Realistically, you are more likely to land a job as a freelancer, on a trade license, or as they call it here, a “živnostenský list.” The vast majority of offers (and there are plenty in the market) are for freelancers. This means that you will act as a services provider, usually for a school, without any of the rights you would have with a contract; paid holidays (4 weeks) and sick days, and paid health insurance. In all likelihood, your payment will be much higher, however, and you will have the flexibility to work for different schools and have private students.
The better teacher you are, the more business you’ll have. If you opt for the “zivno,” and I believe this is the best way, please gather the following documents before applying: proof of funds, passport, proof of accommodation, and 2 photographs. Once you get your visa, you will have to come to the Czech Republic and go to a “Živnostenský úřad” (Trade License Office) , bringing your criminal background check, visa, 1,000 CZK, and a CRM form.
If you are a Canadian teacher, all your documents will have to be submitted either to the Embassy of the Czech Republic in Ottawa or the Consulate General of the Czech Republic in Toronto. As a rule, the application must be submitted in person, but there are exceptions; also bear in mind that many schools will offer visa services and provide all the assistance you need.
On the last tip: some schools will try to give you an employment contract while at the same time requiring you to work on a trade license. This is illegal, but common practice, and subjected to heavy fines for both the employer and employee. This “švarcsystém” is convenient for the employers in that they don’t have to pay taxes and your holidays, for instance, and they may fire you at will; by the same token, it is unfavorable for you since you will be bound to a contract and its regulations while in all actuality having the same working conditions as a freelancer. Be aware of it and I’m sure you will enjoy teaching English in this breathtaking cosmopolitan city called Prague.
Teach and Travel in the Czech Republic
The Czech Republic is home to the history, culture, and Baroque architecture of Bohemia and Moravia.

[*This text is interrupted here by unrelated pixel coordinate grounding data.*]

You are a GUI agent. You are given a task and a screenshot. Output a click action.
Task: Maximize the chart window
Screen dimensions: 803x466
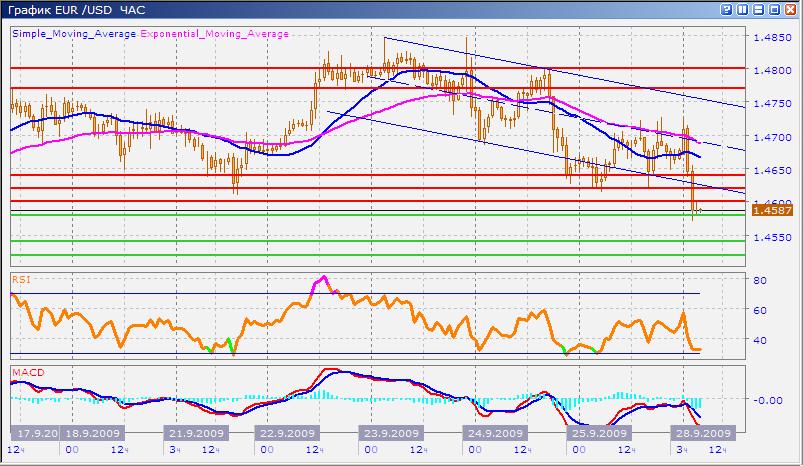click(x=775, y=9)
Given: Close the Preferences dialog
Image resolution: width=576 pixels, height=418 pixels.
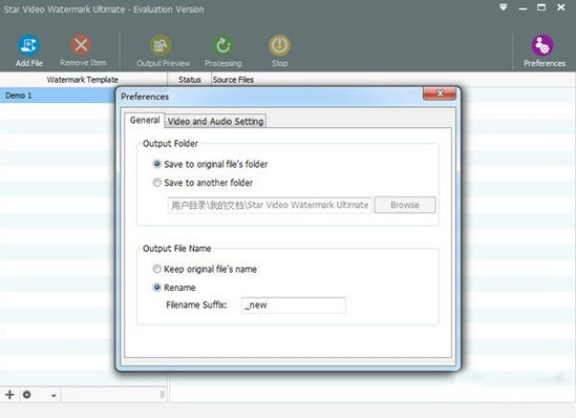Looking at the screenshot, I should pos(440,93).

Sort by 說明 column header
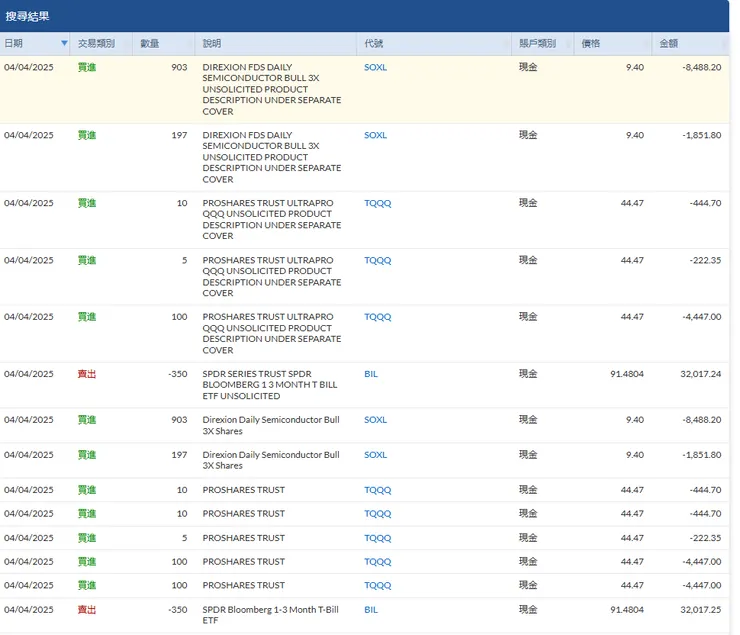click(x=212, y=44)
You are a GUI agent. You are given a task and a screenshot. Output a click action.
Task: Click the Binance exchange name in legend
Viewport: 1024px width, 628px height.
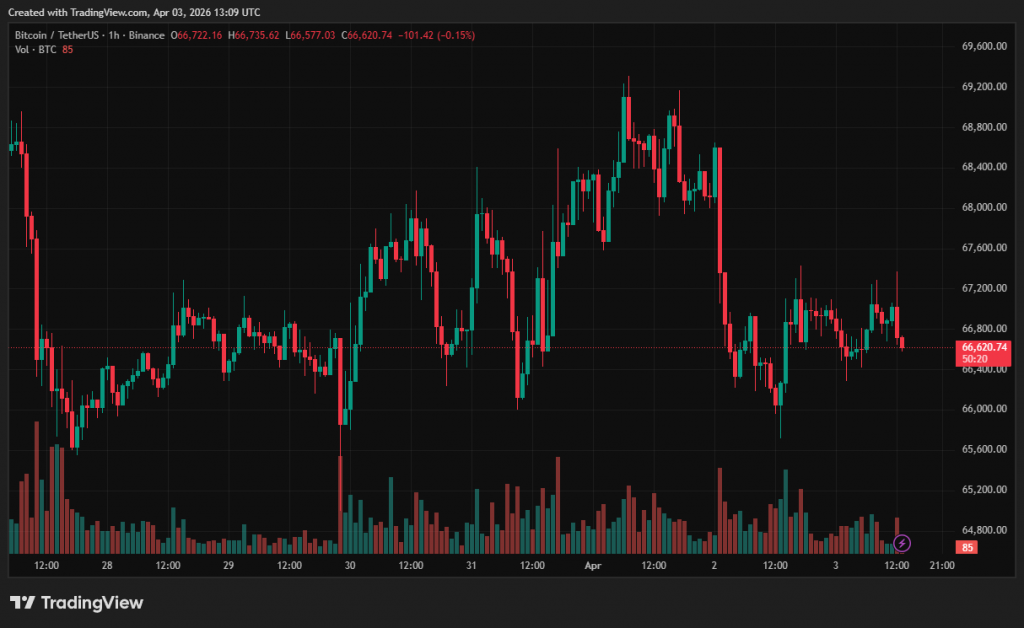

As such, a walking tour- whether with an organized group or on your own- is always a great option for an insightful weekend activity. Wander the streets of Europe’s most picturesque medieval Old Town or take to the former Iron Curtain-Esque neighborhoods…or both!
There are so many different districts and aspects of culture to explore that you will never have to do the same thing twice! To rest from walking throughout historic Prague, duck into a beer garden. I’m bold enough to say it: I think Czech beer is better than the almighty German, especially if you’re lucky enough to get a taste of a rural dark brew. Of course, a trip to Pilsen (the namesake of the international Pilsner style of beer) is absolutely essential for beer enthusiasts.
Although most Central European cuisines are fairly dense and don’t have the hugest range of flavor, there is certainly something to be said about cheesy, hearty veg-heavy Czech meals. Bakeries and street vendors also offer a great variety of bread and sweets, such as the quintessential rolled pastry whose scent has the capacity to waft throughout the former Austrio-Hungarian Empire.
Speaking from personal experience, the Czech Republic is an amazing country to cycle. While the topography is certainly not flat, casual cyclists will appreciate the rolling hills in place of stark mountain terrain. The Eurovelo network has a variety of routes branching across the country, with hidden gems scattered throughout.
If you are looking for a weekend getaway, hit the less-traveled city of Brno and continue on across the countryside for scenic views of castles, caves, and the national parks of Bohemia.